Dispensationalism Seminar Wrapup: Some Thoughts on Dispensationalism from a Class on Dispensationalism
Today we finished a 15-week course on Dispensationalism at The Master’s Seminary. This was a Th.M. course with a roundtable-discussion format (actually our table was rectangular but you get the idea).
The students and I worked through several books both pro and con about Dispensationalism. We spent considerable time evaluating the works of dispensationalists like Charles Ryrie, Robert Saucy, and Craig Blaising and Darrell Bock. We also read a negative book by Keith Mathison in which he launches some serious soteriological charges against Dispensationalism. The guys also had opportunities to interact with others who were negative toward Dispensationalism. Several read Vern Poythress’s book Understanding Dispensationalists.
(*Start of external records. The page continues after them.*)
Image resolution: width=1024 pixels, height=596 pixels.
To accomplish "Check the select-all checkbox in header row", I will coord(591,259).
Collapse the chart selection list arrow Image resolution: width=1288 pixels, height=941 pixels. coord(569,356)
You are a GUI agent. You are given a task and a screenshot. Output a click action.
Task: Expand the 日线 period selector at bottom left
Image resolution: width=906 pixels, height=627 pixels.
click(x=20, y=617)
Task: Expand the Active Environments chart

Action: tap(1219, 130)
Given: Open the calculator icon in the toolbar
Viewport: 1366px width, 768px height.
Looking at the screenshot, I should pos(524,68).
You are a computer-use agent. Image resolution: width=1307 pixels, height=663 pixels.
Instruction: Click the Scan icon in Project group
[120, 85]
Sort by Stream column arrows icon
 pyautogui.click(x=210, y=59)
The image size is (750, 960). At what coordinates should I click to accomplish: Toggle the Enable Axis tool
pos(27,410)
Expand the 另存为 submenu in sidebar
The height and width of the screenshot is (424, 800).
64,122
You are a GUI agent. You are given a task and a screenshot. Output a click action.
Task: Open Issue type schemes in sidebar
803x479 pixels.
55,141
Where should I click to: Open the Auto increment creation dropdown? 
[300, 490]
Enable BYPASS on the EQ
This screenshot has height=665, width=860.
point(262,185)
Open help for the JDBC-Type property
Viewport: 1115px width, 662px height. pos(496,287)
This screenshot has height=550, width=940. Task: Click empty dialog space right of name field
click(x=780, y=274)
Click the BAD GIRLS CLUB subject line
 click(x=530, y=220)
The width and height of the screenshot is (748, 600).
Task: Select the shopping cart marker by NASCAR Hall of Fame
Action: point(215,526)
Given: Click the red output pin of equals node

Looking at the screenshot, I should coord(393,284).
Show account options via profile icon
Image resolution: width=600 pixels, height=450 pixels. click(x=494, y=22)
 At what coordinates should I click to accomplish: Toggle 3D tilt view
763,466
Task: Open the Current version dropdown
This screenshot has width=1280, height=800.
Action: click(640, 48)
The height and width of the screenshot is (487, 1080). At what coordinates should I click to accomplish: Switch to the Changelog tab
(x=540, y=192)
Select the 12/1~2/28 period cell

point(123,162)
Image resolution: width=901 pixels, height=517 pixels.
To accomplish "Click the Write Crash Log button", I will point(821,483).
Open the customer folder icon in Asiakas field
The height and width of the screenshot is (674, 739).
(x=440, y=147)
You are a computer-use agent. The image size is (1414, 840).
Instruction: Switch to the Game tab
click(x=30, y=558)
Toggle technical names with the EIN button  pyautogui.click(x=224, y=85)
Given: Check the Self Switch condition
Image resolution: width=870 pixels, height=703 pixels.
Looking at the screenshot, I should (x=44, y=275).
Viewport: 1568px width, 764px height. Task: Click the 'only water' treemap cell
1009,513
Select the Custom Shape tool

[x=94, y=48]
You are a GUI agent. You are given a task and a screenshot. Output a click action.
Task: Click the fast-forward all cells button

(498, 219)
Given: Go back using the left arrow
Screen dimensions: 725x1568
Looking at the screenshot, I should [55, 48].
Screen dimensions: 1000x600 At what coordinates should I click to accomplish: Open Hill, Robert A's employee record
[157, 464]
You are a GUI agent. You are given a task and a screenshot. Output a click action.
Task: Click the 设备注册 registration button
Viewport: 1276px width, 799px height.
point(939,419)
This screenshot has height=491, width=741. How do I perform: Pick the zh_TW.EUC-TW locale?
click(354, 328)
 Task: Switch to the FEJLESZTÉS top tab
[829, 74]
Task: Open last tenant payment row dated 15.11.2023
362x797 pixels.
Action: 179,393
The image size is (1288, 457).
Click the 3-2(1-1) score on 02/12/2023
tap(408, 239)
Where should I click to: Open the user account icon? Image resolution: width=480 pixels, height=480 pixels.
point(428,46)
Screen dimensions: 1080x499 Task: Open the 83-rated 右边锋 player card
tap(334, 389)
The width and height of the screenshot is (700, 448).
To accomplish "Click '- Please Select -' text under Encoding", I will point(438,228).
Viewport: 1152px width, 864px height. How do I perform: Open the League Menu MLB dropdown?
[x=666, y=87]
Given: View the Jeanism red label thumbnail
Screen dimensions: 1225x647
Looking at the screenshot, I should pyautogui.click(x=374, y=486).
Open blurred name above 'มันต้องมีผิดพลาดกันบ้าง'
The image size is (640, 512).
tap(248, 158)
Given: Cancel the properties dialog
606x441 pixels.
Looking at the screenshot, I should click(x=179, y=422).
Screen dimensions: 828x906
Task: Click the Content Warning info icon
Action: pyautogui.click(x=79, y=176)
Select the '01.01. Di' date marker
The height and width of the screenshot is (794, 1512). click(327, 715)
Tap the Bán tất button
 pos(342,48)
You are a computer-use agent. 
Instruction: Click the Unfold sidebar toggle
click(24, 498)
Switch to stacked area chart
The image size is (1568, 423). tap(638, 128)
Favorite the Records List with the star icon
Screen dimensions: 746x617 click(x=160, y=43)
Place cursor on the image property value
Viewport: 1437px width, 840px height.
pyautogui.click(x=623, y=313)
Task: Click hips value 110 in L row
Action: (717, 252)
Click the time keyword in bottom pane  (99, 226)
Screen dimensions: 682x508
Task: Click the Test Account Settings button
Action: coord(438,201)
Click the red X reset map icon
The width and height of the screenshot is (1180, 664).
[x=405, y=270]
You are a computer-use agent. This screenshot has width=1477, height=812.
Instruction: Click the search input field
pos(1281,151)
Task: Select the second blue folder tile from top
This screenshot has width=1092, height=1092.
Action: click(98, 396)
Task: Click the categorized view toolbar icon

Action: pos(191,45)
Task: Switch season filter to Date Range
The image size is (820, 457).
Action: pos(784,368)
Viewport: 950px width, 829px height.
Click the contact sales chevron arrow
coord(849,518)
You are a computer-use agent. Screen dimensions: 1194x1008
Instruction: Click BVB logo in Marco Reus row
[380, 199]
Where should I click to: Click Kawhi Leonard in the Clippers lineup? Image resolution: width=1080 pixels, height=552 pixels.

Some read Sam Waldron’s, MacArthur’s Millennial Manifesto. One interacted with Kim Riddlebarger’s, A Case for Amillennialism. Yet another read a book by Ronald Henzel that evaluates John Nelson Darby, the father of systematized Dispensationalism. Another offered a strong critique of John Gerstner’s book against Dispensationalism.
I do not want to speak for everyone in the class but I want to offer some general observations about how the class viewed Dispensationalism. These observations are based on comments made throughout the semester, comments in our final two-hour session today, and position papers on Dispensationalism. Again, these are general observations based on the class as a whole. Individual exceptions may apply:
- Dispensationalism has undergone significant developments throughout the years but Dispensationalism has a core set of beliefs that have remained stable, namely: (1) historical-grammatical hermeneutics should be applied to all aspects of Scripture including both testaments; (2) the NT does not reinterpret the OT; (3) OT promises and covenants that have not been fulfilled yet must be literally fulfilled in the future; and (4) there will be both a salvation and restoration of the nation Israel in the future.
- There is debate among dispensationalists whether the New Covenant and the Davidic Covenant are being partially fulfilled today. But differing views on these covenants does not overturn the major areas of agreement as found in #1 above. Thus the various forms of Dispensationalism whether Traditional, Modified, or Progressive, have more in common than they do differences.
- A dispensationalist can be somewhat eclectic in holding to elements of Traditional, Modified, or Progressive Dispensationalism. One does not have to accept one form only and totally reject the others.
- Dispensationalism, especially Progressive Dispensationalism, is in strong agreement with a New Creation Model understanding of God’s purposes. Thus, God’s purposes include both spiritual and physical matters. They include both individuals and national entities (includingIsrael). Dispensationalism does a great job of emphasizing both unity and diversity in God’s plans.
- The critics of Dispensationalism err greatly when they attack secondary and non-essential elements of Dispensationalism (rapture or a particular view of the Sermon on the Mount) or treat Dispensationalism as a soteriological system. Thus, the criticisms of Gerstner and Mathison show an utter lack of understanding of dispensational theology. Harsh language and sharp rhetoric may appease some non-dispensationalists but they fall flat on dispensationalists who understand the issues.
- Several (not all) critiques of Dispensationalism show an utter lack of familiarity with more recent dispensationalists and tend to focus almost exclusively on early dispensationalists and picking out the ‘worst of the worst’ statements from these people.
- The strength of Dispensationalism is found in its hermeneutic of a historical-grammatical approach to all Scripture including the OT, and its rejection of NT reinterpretation of the OT.
- Another strength of Dispensationalism is found in its holistic understanding of the Abrahamic, Davidic, and New covenants and how these intertwine with each other. It is better to base one’s theology on covenants explicitly discussed in the Bible than covenants that are not clearly seen or emphasized in Scripture.
- Later forms of Dispensationalism that emphasize the importance of theEternalStatealong with a Millennium are recognized and applauded.
- The barrage of negative critiques from Covenant theologians has caused dispensationalists to examine and reexamine their views, but these negative critiques have not defeated Dispensationalism. In fact, Dispensationalism may actually be stronger now as a result of them. The knockout blow has not come and Dispensationalism is alive and well.